1ncendium/aibuster

aibuster is a reconnaissance tool for offensive security work that looks for AI-related services on a network. You point it at one or more web URLs, and it probes each one for things like AI agent description files, MCP servers, OpenAPI documentation, health endpoints, and a list of about 23 specific AI and machine-learning services such as Triton, TorchServe, vLLM, Ollama, Ray, MLflow, Airflow, Qdrant, Weaviate, Milvus, and LiteLLM. The output is a single JSON file and a web dashboard to triage what was found. The README is careful to call the tool domain-agnostic. It does not try to guess what a target is for; it only reports the kind of capability surface each service exposes, using generic buckets like database, code execution, filesystem, network, and secrets. Each finding gets a numeric score and a level from info up to critical. The tool also classifies sensitive endpoints as open, protected, or unknown by watching the HTTP status codes, and shows a red UNAUTH or green AUTH pill in the dashboard. For MCP servers it does a real JSON-RPC handshake, tracks the session header, and asks for the list of tools, resources, and prompts. For Agent-to-Agent discovery it reads the well-known agent.json files and parses the declared skills.
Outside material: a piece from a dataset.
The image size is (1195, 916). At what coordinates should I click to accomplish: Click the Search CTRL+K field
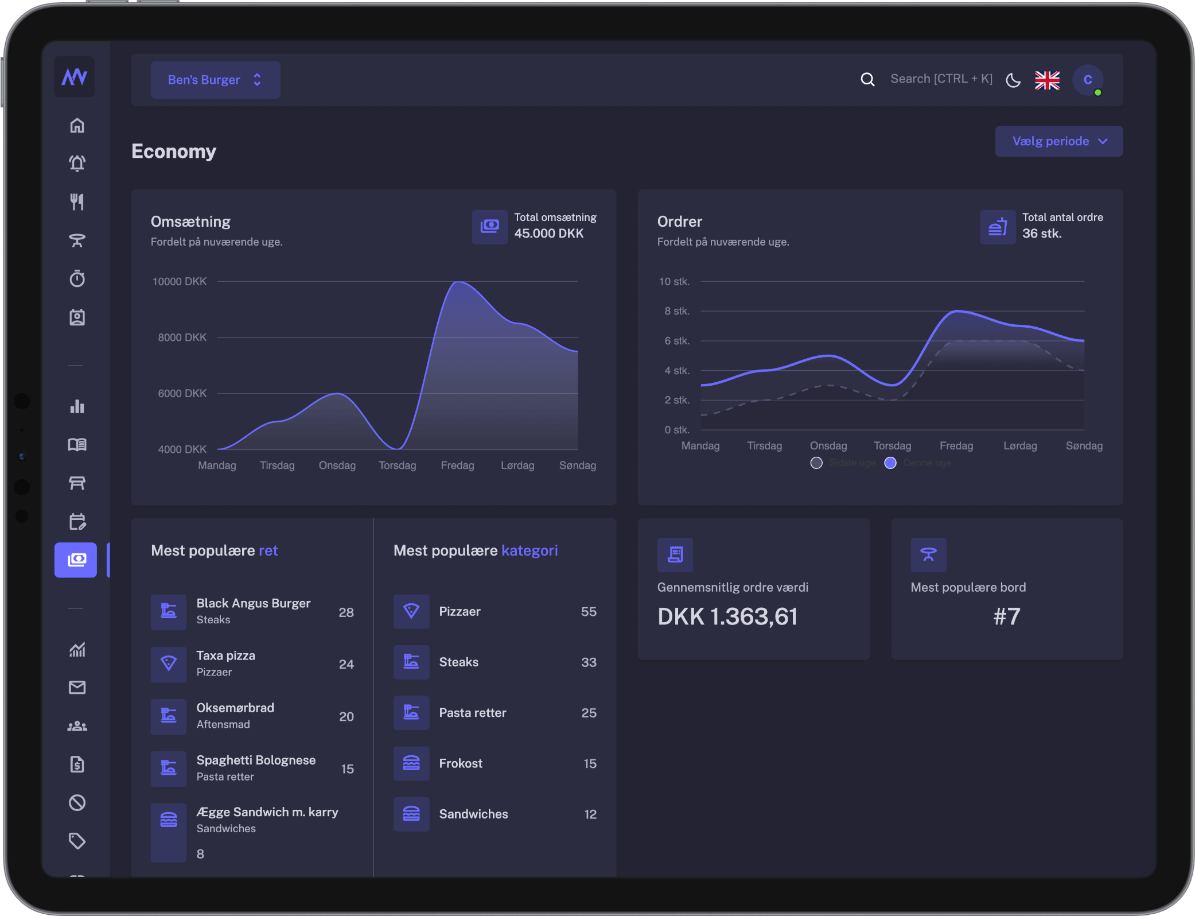point(941,79)
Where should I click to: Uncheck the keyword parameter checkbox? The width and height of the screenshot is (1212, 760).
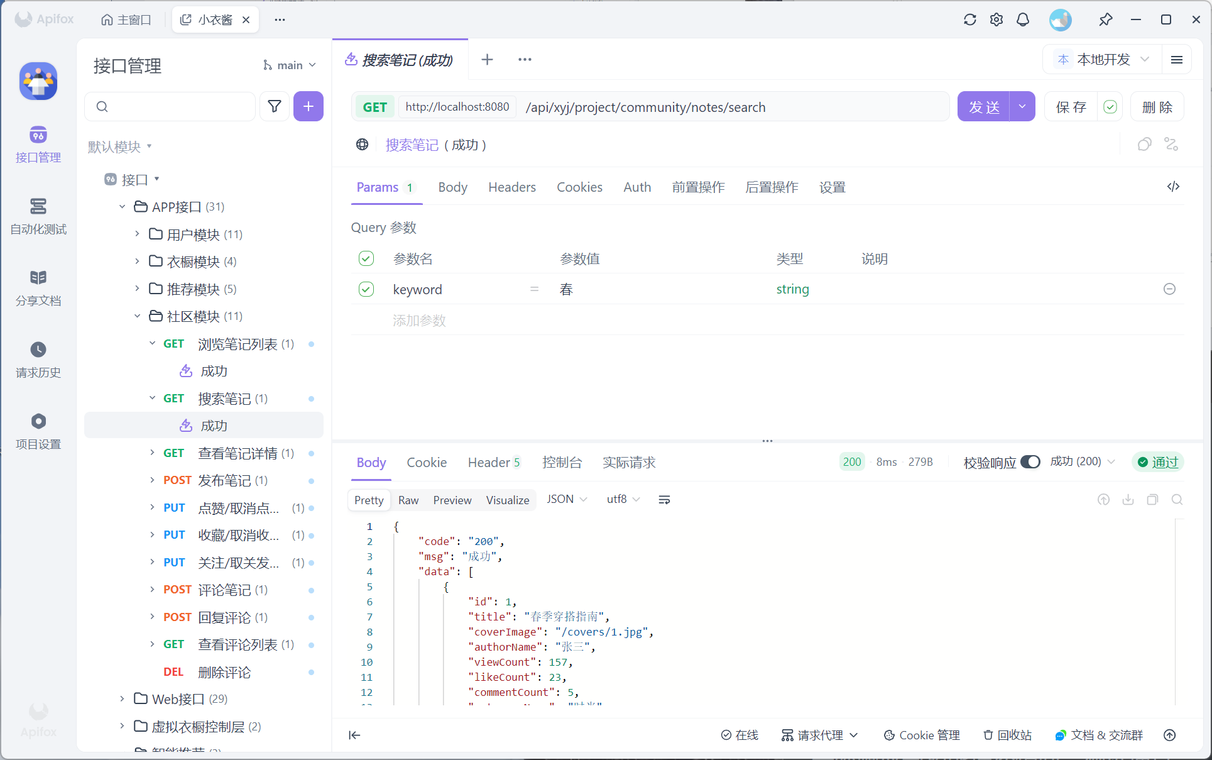pyautogui.click(x=366, y=289)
When a target looks like an orchestrator, the UI draws an SVG flow diagram tying it to its downstream agents from the same report. The tool ships as a small Python project with only two runtime dependencies, httpx and Flask, and also as a Docker image. The README walks through scanning a single target, scanning a list of targets from a file, and a --scan-ports option that fans a bare host out across every default port the signature database knows about. After a scan, the same command can serve a Material 3 web UI on port 8088. The README does not name a license in the shown portion.